193 Accordingly, the defendants have not satisfied s 30(3)(a). For the purposes of dealing with s 30(3)(b) it is convenient to assume, in the defendants' favour, that the imputations to which the publications gave rise were conveyed as comment, rather than as statements of fact. The issue then becomes whether, based on the material within Exhibits B and C which is substantially true, the comment made by the defendants represents an opinion which might reasonably be based upon such material. Both publications are emasculated when one disregards that material which is not proper material for comment. I do not believe, based upon what remains, that it can be said that the defendants have established that the comments made represent an opinion which might reasonably be based upon such material.
194 Finally, there are issues arising under s 32(2). The principle is encapsulated in Gillooly The Law of Defamation in Australia and New Zealand, in these words: (at 140)
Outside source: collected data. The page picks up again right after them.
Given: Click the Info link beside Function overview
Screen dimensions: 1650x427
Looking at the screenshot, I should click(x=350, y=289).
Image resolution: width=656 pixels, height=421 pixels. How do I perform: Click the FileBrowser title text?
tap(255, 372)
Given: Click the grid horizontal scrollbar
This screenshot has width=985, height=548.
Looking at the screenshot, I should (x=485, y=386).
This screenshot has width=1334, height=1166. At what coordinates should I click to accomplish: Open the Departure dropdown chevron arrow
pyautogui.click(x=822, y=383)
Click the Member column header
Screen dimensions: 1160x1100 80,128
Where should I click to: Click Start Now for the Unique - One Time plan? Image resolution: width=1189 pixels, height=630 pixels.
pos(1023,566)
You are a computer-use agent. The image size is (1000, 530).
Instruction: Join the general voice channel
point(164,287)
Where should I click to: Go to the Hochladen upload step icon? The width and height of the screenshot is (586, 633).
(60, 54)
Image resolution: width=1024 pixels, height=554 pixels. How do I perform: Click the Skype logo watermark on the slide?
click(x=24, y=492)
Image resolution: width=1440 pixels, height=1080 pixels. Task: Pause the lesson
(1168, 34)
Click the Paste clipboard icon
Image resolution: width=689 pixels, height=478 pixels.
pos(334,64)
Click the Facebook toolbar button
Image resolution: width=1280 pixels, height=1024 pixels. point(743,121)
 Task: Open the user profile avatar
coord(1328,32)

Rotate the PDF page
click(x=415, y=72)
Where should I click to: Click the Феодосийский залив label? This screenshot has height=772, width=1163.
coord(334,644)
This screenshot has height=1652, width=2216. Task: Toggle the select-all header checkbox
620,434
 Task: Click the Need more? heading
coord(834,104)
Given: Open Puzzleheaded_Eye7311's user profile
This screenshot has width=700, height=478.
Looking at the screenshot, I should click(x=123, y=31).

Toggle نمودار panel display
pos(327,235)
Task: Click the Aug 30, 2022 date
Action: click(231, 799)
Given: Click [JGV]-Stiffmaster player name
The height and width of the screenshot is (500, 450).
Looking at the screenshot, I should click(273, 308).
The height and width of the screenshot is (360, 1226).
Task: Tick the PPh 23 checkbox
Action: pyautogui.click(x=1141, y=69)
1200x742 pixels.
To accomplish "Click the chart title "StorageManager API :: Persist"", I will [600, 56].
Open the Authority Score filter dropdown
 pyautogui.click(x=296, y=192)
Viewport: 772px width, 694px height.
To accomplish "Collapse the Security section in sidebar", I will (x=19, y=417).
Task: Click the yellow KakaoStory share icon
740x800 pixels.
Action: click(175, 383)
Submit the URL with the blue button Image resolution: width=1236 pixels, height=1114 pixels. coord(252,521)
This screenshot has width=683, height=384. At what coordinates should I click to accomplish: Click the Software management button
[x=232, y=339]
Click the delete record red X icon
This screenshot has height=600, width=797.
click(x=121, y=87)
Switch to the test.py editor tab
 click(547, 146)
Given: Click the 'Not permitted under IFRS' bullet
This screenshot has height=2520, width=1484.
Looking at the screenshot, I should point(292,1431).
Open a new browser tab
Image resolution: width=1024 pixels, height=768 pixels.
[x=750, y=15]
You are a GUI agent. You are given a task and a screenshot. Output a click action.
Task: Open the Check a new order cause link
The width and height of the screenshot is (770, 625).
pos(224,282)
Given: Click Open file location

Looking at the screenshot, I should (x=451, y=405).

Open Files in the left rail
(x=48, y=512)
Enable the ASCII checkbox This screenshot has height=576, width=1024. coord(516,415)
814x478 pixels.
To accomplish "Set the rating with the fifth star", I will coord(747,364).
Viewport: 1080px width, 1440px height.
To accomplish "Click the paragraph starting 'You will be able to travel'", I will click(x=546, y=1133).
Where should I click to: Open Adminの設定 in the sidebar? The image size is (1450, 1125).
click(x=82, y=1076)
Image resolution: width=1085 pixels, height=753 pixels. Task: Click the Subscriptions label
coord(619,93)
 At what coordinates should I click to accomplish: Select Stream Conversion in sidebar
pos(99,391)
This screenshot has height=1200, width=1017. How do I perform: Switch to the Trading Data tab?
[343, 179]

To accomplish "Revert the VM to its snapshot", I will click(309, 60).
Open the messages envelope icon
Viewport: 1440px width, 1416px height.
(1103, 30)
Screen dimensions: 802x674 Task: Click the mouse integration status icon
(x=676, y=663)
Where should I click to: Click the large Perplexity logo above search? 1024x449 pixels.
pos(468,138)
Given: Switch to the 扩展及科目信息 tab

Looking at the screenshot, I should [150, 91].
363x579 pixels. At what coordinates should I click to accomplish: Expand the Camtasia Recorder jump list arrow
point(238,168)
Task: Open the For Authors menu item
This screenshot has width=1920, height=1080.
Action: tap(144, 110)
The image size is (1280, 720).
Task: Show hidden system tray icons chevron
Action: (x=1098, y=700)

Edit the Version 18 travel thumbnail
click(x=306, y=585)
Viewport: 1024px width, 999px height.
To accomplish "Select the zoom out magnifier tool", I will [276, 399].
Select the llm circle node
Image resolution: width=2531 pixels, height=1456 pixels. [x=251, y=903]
"Where the defendant is the maker of the comment, the s 32 defence will only be forfeited if the plaintiff proves that 'the comment did not represent the opinion of the defendant' (s 32(2)). The motives of the commentator (including whether he or she is actuated by malice) are irrelevant - the issue is whether the commentator genuinely believed in the truth of the comment (Bickel v John Fairfax & Sons [1981] 2 NSWLR 475 at 491, 493). Hence if a defendant asserts that he or she did not intend to convey the imputation found by the tribunal of fact to have been conveyed by way of comment, then the defence must fail since 'a person who states that he did not intend to convey a particular defamatory imputation cannot reasonably be taken to have held the opinion represented by that imputation' (Lloyd v David Syme (1985) 3 NSWLR 728 at 736, per Lord Keith)."
195 Here the defendants may each be regarded as the maker of the statements. The plaintiffs' administered interrogatories to each defendant, asking whether they intended to convey each of the imputations which the Court has now found were conveyed. Each defendant responded in the negative. This is a further reason why the defence of Comment is not made out.
Was the Publication Actuated by Malice?
196 Having found that the defence of qualified privilege at common law was established by the defendants, it is necessary to consider whether the plaintiffs have established that the defendants were actuated by malice.
197 The onus rests upon the plaintiffs to prove malice. Judges and juries are enjoined "to be very slow to draw the inference that a defendant was so far actuated by improper motives as to deprive him of the protection of the privilege …" (per Lord Diplock, Horrocks v Lowe [1975] AC 135 at 149).
198 The motivation of the defendant, in publishing the defamatory material, is crucial. Lord Diplock, in the same case, said this: (at 149)
"So he is entitled to be protected by the privilege unless some other dominant and improper motive on his part is proved. 'Express malice' is the term of art descriptive of such a motive. Broadly speaking, it means malice in the popular sense of a desire to injure the person who is defamed and this is generally the motive which the plaintiff sets out to prove."
199 Knowledge that someone will be injured by the publication is not enough, if the defendant is nevertheless acting in the bona fide protection of his own legitimate interests.